The 62-year-old scientist is a professor in cancer research in the Sackler School of Medicine at Tel Aviv University; research professor of the Israel Cancer Research Fund; and member of the American Association of Cancer Research and numerous editorial boards and organizations. He regularly flies to the United States to take part in research conferences and lectures and sees firsthand the monetary difference between grants received by researchers in Israel and those abroad.

However, Shiloh notes, "Israeli science and research is top notch. The fact that we can do good science and get these [international] awards means that the quality of science in Israel is excellent. Thanks to our innovation, Israelis have the ability to make the best out of what we have."

Israeli scientists in the forefront

This may be the first time an Israeli scientist has won the AACR honor, but the country's science institutions are used to international accolades. One example is the Weizmann Institute of Science, where Shiloh's daughter studies, which was chosen as the best university in the world for life scientists to conduct research.

Shiloh says the award has even greater significance for his students and colleagues. He oversees 12 research assistants and graduate students in his David and Inez Myers Laboratory for Cancer Genetics at the university.

"Other than being thrilled, it simply means that what we're doing here is good and can make a difference. It means a lot to Israeli science," says Shiloh. He adds that the award is a "message to my colleagues and to our students that the scientific community at large recognizes the work being done in Israel. "Even when you compete with much stronger labs, even with our political instability, things can be done in Israel and the international community recognizes it," says Shiloh.

Giving hope through science

In 1977, when Shiloh first started investigating A-T and the defect in the DNA damage response that leads to this disease, even doctors questioned his purpose. But seeing the despair that the patients and their families were dealing with, Shiloh marched on.

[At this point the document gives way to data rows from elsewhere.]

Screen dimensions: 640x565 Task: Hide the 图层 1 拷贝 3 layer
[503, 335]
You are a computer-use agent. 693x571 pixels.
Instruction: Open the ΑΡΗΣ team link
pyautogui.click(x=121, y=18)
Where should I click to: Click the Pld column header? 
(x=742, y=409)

"I think that we, the medical and scientific community, owe these families the same work that we invest in more common diseases. For them it doesn't make a difference if it's a common disease or a rare one," says Shiloh. "It was clear just from looking at these patients that if we understand this disease we'll understand the implications in many areas of science."

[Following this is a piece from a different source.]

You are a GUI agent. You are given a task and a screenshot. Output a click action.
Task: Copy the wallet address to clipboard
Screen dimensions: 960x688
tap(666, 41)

In 1995, Shiloh's identified the A-T gene and successfully cloned it, calling it ataxia-telangiectasia mutated (ATM). The identification of the ATM gene revolutionized the field, opening many new avenues of inquiry and research. Shiloh's lab and others found that this gene encodes a protein (also called ATM) that controls an intricate defense system against specific types of DNA damage - one of the major threats to cellular life. This defense system also protects the cell from becoming cancerous.

Shiloh's work enabled detection of the disease in the early stages of pregnancy and paved the way to understanding the defective DNA damage response underlying it. "Our great hope is that understanding the complex defense mechanism will enable new ways of treating the disease and other diseases caused by failures in our defense from DNA damages," Shiloh says.

In Israel, A-T disease affects about 120 families - Jews of North African origin as well as Palestinian, Druze and Bedouin families. Epidemiologists estimate the frequency of A-T as one in 40,000 to 100,000 persons worldwide. A-T patients usually die from respiratory failure or cancer by their early 20s.

Shiloh says there is more awareness about A-T today than 30 years ago when he started his research. "Today people recognize that these rare diseases are worth attention," says Shiloh. "Mining these diseases, a lot can be gained about basic scientific knowledge that has implications for many [other] diseases." 

And while there is still no cure for this devastating genetic disorder, A-T patients around the world have new hope for a brighter future, with scientists like Shiloh behind the microscope.